BEGIN
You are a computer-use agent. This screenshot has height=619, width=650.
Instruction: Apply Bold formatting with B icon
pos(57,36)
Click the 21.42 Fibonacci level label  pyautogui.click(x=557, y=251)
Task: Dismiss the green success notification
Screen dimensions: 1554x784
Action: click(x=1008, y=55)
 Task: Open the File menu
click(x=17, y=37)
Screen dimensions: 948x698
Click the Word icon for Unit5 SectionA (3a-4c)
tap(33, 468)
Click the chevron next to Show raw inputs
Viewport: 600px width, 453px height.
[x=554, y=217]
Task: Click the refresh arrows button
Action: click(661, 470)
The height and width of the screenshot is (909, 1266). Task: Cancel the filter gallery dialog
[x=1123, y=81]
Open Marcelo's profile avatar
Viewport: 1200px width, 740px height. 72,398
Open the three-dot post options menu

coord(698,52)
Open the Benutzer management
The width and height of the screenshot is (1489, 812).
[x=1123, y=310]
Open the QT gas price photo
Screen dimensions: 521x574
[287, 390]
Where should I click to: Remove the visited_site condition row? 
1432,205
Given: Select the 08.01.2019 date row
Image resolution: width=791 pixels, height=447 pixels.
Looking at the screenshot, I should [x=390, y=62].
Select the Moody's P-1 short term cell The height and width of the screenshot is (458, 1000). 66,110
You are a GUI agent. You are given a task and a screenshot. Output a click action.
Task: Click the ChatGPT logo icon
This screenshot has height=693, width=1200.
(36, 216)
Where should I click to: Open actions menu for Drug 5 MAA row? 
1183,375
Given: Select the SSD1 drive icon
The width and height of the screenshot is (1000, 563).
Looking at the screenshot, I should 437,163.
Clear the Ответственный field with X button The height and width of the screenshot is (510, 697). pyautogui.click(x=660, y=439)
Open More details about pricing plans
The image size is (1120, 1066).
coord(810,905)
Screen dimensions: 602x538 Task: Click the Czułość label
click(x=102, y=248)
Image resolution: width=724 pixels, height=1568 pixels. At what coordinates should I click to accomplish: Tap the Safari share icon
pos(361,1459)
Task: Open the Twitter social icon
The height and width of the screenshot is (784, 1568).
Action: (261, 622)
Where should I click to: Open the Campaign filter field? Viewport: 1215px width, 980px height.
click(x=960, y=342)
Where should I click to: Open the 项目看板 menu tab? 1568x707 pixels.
END
WORK INSTRUCTIONS:
Please copy each line of the material that has the string "agent" somewhere in it.

ANSWER SPACE:
You are a computer-use agent. This screenshot has height=619, width=650.
You are a GUI agent. You are given a task and a screenshot. Output a click action.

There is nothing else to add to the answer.